In Italia, questi parametri di vera e propria “civiltà” sono purtroppo in discussione da molto tempo. E l’accordo raggiunto pochi giorni fa, già ribattezzato “iniquo compenso”, rischia di mettere in trappola definitivamente non solo una generazione di giornalisti ma l’intera professione, delineando quella che non a torto viene definita liquefazione del mestiere.

I più di cento precari e freelance giunti ieri da tutta Italia però fanno sul serio. In piazza e non solo. E la storia non finisce qui. In un comunicato stampa chiedono le dimissioni del segretario Fnsi Franco Siddi e di tutta la Giunta esecutiva del sindacato. Tessere alla mano, molti di loro hanno fatto irruzione nella sede del sindacato che avrebbe dovuto rappresentarli in sede di trattativa con la Fieg. La legittima richiesta di spiegazioni ha sortito risposte (non solo verbali, peraltro) che poco o nulla hanno a che fare col rapporto tra sindacalista e iscritto.

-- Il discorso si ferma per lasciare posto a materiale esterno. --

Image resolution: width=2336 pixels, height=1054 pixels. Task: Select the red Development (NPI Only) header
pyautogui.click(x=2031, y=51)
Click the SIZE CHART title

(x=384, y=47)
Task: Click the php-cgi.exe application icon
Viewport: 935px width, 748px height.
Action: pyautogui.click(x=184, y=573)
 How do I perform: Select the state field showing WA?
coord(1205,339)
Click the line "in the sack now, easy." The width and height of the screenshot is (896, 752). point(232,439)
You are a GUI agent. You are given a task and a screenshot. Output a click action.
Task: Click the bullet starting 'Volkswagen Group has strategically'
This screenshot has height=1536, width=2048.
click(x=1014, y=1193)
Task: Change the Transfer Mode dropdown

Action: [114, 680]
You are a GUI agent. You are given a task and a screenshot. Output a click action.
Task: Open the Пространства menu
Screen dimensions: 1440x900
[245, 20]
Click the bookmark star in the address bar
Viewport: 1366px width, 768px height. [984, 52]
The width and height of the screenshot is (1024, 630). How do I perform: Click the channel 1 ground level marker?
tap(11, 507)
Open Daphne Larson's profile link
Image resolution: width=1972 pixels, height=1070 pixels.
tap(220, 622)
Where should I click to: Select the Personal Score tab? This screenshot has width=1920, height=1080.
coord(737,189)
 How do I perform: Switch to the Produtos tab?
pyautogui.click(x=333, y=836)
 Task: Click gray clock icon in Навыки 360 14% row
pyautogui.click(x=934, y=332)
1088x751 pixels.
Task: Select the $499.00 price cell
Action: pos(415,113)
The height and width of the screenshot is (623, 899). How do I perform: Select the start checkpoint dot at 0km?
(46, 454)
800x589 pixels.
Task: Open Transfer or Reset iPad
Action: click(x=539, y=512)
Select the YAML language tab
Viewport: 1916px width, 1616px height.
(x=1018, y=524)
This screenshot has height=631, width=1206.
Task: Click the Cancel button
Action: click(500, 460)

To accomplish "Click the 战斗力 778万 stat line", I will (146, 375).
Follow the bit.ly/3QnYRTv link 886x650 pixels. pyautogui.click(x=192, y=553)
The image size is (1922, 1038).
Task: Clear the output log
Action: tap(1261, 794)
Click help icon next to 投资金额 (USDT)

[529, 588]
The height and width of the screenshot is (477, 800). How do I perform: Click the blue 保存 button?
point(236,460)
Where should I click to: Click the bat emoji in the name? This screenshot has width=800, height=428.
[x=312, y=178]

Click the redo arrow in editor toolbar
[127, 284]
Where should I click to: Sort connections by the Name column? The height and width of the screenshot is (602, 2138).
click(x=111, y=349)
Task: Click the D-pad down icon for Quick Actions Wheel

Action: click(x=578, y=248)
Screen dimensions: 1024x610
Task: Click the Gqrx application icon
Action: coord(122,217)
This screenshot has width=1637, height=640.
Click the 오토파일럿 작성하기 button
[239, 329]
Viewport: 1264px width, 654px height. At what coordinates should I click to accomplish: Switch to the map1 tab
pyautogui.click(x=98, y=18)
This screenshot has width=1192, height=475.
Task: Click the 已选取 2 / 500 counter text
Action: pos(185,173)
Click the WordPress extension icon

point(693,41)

Nelle tante fasi salienti della mattinata riassunte in questo video, c’è nelle parole del segretario Fnsi Siddi, un passaggio che solleva domande e allo stesso tempo fornisce anche qualche spiegazione al suicidio del sindacato e, di riflesso, della categoria che rappresentava: “questi sono i rapporti di forza”. Nella resa di Siddi ai “rapporti di forza” c’è, probabilmente, l’ammissione di aver ceduto al ricatto dei principali editori di questo Paese: i cui bilanci, riporta l’osservatorio DataMediaHub, sono in caduta libera da tempo. E’ dunque a dir poco plausibile ritenere che la Fnsi abbia deciso di cedere su tutta la linea sul tariffario dell’equo compenso, abbandonare al proprio destino, come se non la riguardassero, migliaia di freelance e tutto il loro valore aggiunto all’informazione di questo Paese, e “portare a casa” i fondi sulle nuove assunzioni, in cui il praticantato giornalistico, strumento comodo e redditizio per tanti editori, passa da 18 a 36 mesi. Si tratta peraltro di fondi che il governo vuole concentrare sugli aspiranti giornalisti che hanno meno di 29 anni, nella logica insistita, grottesca, per cui chiunque abbia più di trent’anni è considerato “generazione perduta”.

Forse, tuttavia, non è detta l’ultima parola. Anche perché precari e freelance non sono i soli a contestare l’accordo scellerato che sancisce che un articolo su un quotidiano nazionale possa essere retribuito 20 euro. Alla notizia della richiesta di dimissioni di Siddi, si affianca infatti quella del ricorso al Tar, votato ieri a maggioranza dal Consiglio Nazionale dell’Ordine dei giornalisti: su proposta del presidente Enzo Iacopino, l’accordo sull’equo compenso verrà impugnato di fronte alla giustizia amministrativa.